Thermo Scientific Dionex IonPac AS23 Anion-Exchange Column

Importance of the Topic

Reliable detection and quantification of oxyhalides and common inorganic anions in water are critical for environmental monitoring, drinking water safety and regulatory compliance. Bromate, a toxic byproduct of ozone disinfection, and other oxyhalides require sensitive analytical methods at trace levels to protect public health.

Study Objectives and Overview

This work presents the development and application of a high-capacity carbonate-based anion-exchange chromatography method using the Thermo Scientific™ Dionex™ IonPac™ AS23 column. The study aims to separate and quantify oxyhalides (bromate, chlorite, chlorate), halides and major anions in diverse matrices including drinking water, wastewater and industrial effluents. Special emphasis is placed on trace bromate determination using isocratic elution and large-loop injection.

Methodology and Instrumentation

The AS23 column features a hyper-branched polymer resin with quaternary ammonium functionality (320 μeq capacity for 4 × 250 mm format), optimized for high selectivity and resolution. An isocratic eluent of 4.5 mM sodium carbonate/0.8 mM sodium bicarbonate at 1.0 mL/min and 30 °C is employed with suppressed conductivity detection (ASRS ULTRA II or ACES 300 suppressors). Large-loop injections (200 μL for analytical, 2 μL scaled for capillary) enable trace bromate (<0.01 mg/L) quantification. Gradient mode with KOH from 5–40 mM is demonstrated for extended anion coverage.

Main Results and Discussion

• Baseline separation of fluorides, oxyhalides and common anions in under 23 minutes using the 4 × 250 mm column.
• Capillary (0.4 mm) format achieves high mass sensitivity with 100-fold eluent reduction and 10 μL/min flow.
• Drinking water samples with carbonate >300 mg/L show clear nitrate-carbonate resolution.
• Wastewater and industrial effluents yield reliable quantitation of organic acids alongside oxyhalides and inorganics.
• Trace bromate detection down to 5 μg/L meets EPA Methods 300.0/300.1 without preconcentration.

Benefits and Practical Applications

• High capacity and selectivity minimize matrix interferences in diverse water types.
• RFIC operation with on-board eluent generation and pH modulation reduces reagents and manual preparation.
• Scalable formats (4 mm, 2 mm, 0.4 mm) support routine and capillary chromatography.
• Cost-effective operation with low eluent consumption and waste for high-throughput labs.

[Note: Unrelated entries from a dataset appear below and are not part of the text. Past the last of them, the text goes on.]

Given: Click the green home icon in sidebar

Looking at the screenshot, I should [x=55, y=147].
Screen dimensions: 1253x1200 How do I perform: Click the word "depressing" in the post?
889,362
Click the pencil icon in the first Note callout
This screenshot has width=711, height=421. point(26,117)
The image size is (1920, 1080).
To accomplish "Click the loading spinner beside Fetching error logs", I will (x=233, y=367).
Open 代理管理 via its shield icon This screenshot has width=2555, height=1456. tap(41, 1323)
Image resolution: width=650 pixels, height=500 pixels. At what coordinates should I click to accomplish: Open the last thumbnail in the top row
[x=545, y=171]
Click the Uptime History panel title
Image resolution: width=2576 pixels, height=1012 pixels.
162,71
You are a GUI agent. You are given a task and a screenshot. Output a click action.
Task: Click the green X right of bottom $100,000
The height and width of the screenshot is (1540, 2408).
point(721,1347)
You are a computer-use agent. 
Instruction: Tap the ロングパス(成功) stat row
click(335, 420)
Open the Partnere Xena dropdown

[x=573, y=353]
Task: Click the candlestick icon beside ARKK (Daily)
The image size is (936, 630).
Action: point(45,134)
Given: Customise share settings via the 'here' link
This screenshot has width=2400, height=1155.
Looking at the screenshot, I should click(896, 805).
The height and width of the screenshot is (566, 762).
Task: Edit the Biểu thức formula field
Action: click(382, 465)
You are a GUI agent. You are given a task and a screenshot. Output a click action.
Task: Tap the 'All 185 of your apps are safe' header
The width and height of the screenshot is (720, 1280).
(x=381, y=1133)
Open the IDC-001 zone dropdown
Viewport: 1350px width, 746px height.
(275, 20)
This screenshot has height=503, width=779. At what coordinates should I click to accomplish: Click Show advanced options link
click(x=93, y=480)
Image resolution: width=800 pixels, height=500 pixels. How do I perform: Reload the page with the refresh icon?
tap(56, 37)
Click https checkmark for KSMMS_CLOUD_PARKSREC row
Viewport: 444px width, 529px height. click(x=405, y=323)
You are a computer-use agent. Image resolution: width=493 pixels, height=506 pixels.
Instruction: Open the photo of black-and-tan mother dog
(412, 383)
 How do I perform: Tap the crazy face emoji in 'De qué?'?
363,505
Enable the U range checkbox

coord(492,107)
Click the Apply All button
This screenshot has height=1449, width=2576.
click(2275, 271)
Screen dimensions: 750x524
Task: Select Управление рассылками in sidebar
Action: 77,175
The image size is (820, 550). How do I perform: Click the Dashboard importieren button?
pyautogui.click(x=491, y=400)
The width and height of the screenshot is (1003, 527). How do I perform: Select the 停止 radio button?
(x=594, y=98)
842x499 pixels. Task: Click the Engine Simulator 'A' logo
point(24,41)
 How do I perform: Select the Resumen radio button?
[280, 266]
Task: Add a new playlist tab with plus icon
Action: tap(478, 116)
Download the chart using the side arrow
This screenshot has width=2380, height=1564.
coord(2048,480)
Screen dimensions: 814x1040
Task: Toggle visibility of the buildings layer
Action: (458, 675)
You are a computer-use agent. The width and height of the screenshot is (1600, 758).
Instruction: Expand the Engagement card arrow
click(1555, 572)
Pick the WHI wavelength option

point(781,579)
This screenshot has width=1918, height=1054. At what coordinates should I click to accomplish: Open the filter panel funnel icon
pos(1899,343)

Future Trends and Opportunities

Integration with mass spectrometry promises enhanced selectivity and identification. Automated online preconcentration and miniaturized capillary systems will improve sensitivity and reduce sample volumes. Development of novel stationary phases may expand the range of target analytes including emerging oxyacids and organic anions. Smart workflow integration and remote monitoring can further streamline environmental compliance.

Conclusion

The Dionex IonPac AS23 column provides a versatile, high-resolution solution for anion analysis in environmental and industrial waters. Its robust performance, regulatory compliance and flexible format options make it well-suited for trace oxyhalide monitoring and routine quality control.

Instrumentation Used

• Ion chromatography systems: Thermo Scientific Dionex ICS-5000+, ICS-4000 HPIC, ICS-2100 RFIC.
• Eluent generators: EGC II KOH cartridge, Dionex Eluent Generator Cartridge with CR-ATC trap.
• Suppression modules: ASRS ULTRA II, ACES 300 suppressors.
• Columns: Dionex IonPac AG23/AS23 in 4×250 mm, 2×250 mm, and 0.4×250 mm formats; AG23 and AS23 guard columns.